Sulla formula del rimborso per l’affitto, che quindi deve prima essere pagato e poi rimborsato, si è scagliata subito CittadinanzAttiva, che chiede che sia eliminata la formula del rimborso: “L’Amministrazione stessa deve quindi farsi carico del pagamento sia delle utenze che dei fitti”. Un modo di procedere che, per esempio, ha attuato il comune di Milazzo, che con la stessa tipologia di fondi ha emanato un bando per contributi e non rimborsi.

Critico anche Rosario Duca, presidente dell’Arcigay di Messina. “Come faccio a pagare l affitto se non ho soldi e se non posso pagarlo per poi averlo rimborsato che dirò al mio padrone di casa che ha pazientato in attesa di questo bando? Questa una delle tante questioni che mi sono state poste da cittadini”, spiega Rosario Duca.

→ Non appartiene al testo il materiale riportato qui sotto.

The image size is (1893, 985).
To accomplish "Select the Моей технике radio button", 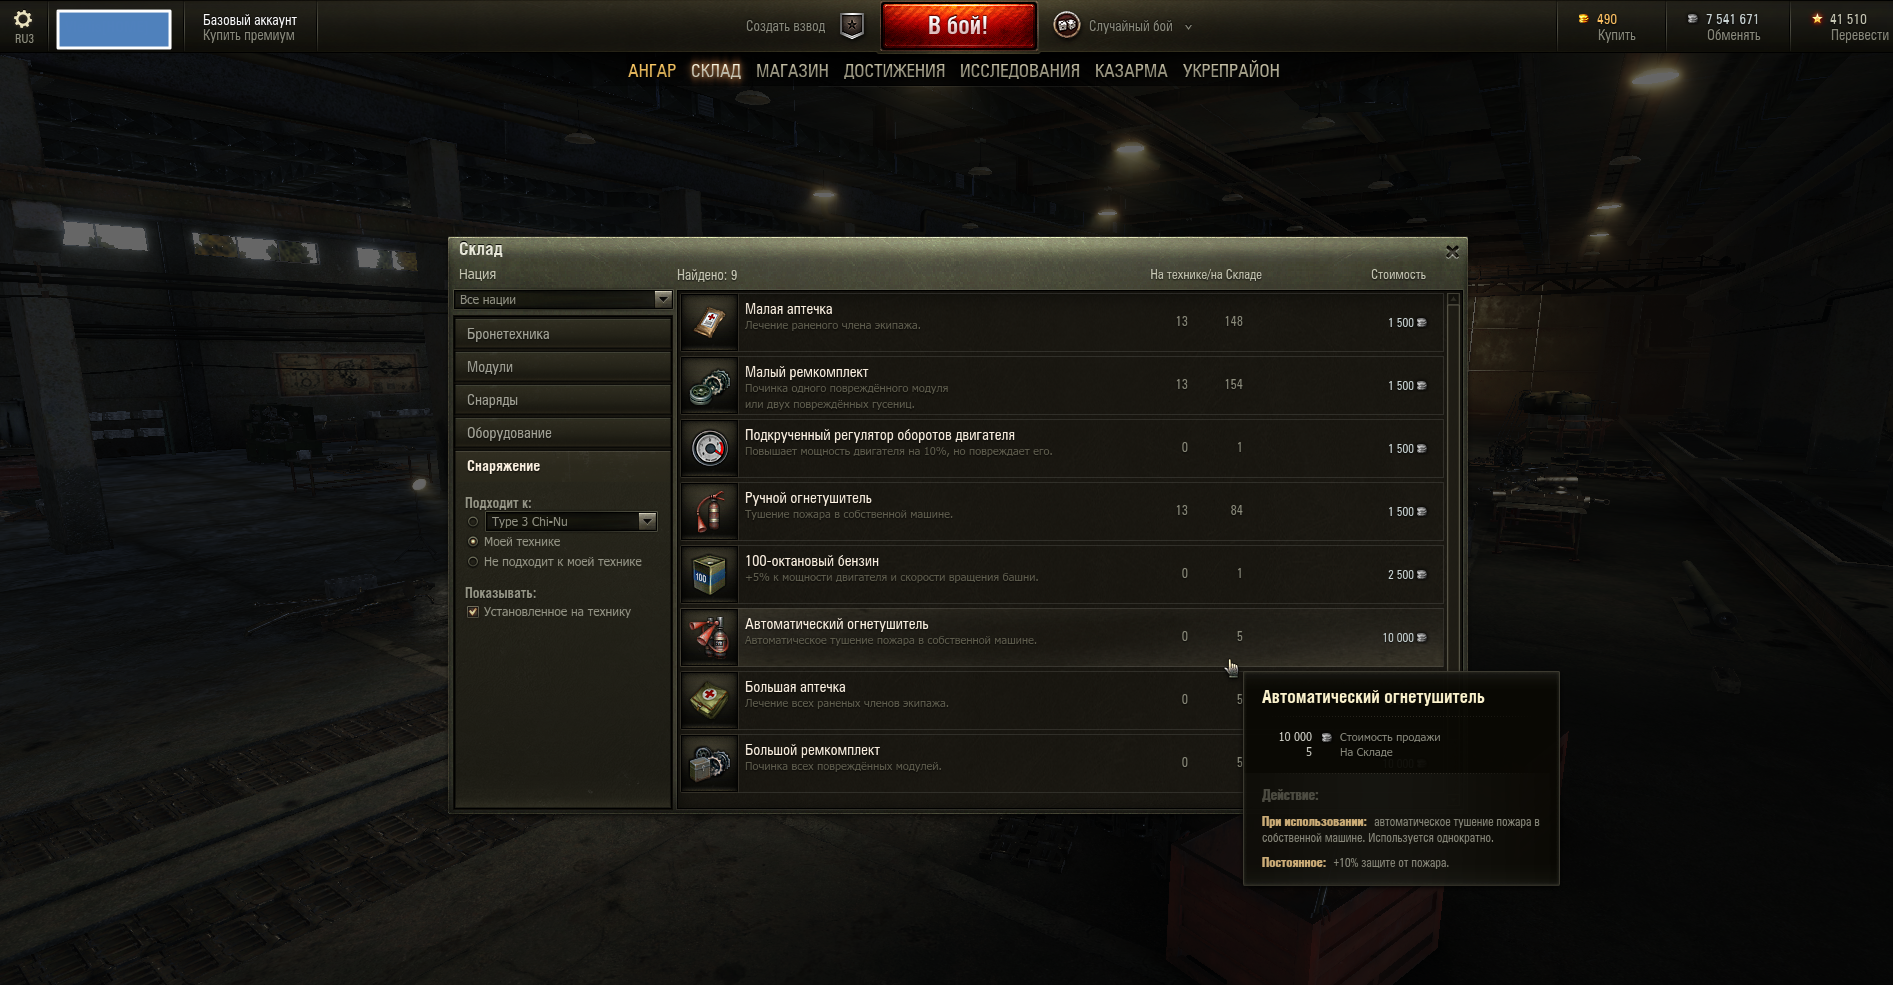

Come si sono determinate le altre città? Detto di Milazzo, a Palermo è nata l’Agenzia per la casa che concederà contributi per l’affitto da un minimo di 4800 euro a un massimo di 7200 all’anno, a seconda del numero dei componenti delle famiglie, e anche un contributo di 2mila euro per l’aiuto nel pagamento delle utenze. A Siracusa e Catania, gli aiuti di sostegno all’accesso delle abitazioni in locazione, come stabilito con bando emanato dall’assessorato alle Infrastrutture, varieranno da 1.200 sino a 1.800 euro. A Roma il rimborso arriva dopo un mese e mezzo dalla presentazione della domanda, a Milano si usufruisce di un contributo diretto.